• Work instruction: Could you return the whole listing exactly?

• Extracted material:
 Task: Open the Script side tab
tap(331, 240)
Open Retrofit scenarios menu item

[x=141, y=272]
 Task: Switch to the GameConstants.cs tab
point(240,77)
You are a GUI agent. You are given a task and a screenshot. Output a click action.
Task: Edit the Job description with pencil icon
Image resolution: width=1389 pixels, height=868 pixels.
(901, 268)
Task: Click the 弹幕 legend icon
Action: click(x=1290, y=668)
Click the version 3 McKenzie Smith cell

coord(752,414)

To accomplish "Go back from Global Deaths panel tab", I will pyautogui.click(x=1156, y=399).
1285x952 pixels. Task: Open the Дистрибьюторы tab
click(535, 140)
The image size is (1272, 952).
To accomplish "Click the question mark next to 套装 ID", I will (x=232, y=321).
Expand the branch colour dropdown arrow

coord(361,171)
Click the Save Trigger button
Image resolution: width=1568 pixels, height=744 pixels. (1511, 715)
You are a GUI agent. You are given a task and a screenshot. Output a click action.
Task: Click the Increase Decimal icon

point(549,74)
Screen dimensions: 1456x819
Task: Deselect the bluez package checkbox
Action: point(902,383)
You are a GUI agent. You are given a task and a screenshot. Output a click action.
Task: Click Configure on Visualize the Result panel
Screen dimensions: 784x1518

• Answer to this task:
 Task: Open the Script side tab
tap(331, 240)
Open Retrofit scenarios menu item

[x=141, y=272]
 Task: Switch to the GameConstants.cs tab
point(240,77)
You are a GUI agent. You are given a task and a screenshot. Output a click action.
Task: Edit the Job description with pencil icon
Image resolution: width=1389 pixels, height=868 pixels.
(901, 268)
Task: Click the 弹幕 legend icon
Action: click(x=1290, y=668)
Click the version 3 McKenzie Smith cell

coord(752,414)

To accomplish "Go back from Global Deaths panel tab", I will pyautogui.click(x=1156, y=399).
1285x952 pixels. Task: Open the Дистрибьюторы tab
click(535, 140)
The image size is (1272, 952).
To accomplish "Click the question mark next to 套装 ID", I will (x=232, y=321).
Expand the branch colour dropdown arrow

coord(361,171)
Click the Save Trigger button
Image resolution: width=1568 pixels, height=744 pixels. (1511, 715)
You are a GUI agent. You are given a task and a screenshot. Output a click action.
Task: Click the Increase Decimal icon

point(549,74)
Screen dimensions: 1456x819
Task: Deselect the bluez package checkbox
Action: point(902,383)
You are a GUI agent. You are given a task and a screenshot. Output a click action.
Task: Click Configure on Visualize the Result panel
Screen dimensions: 784x1518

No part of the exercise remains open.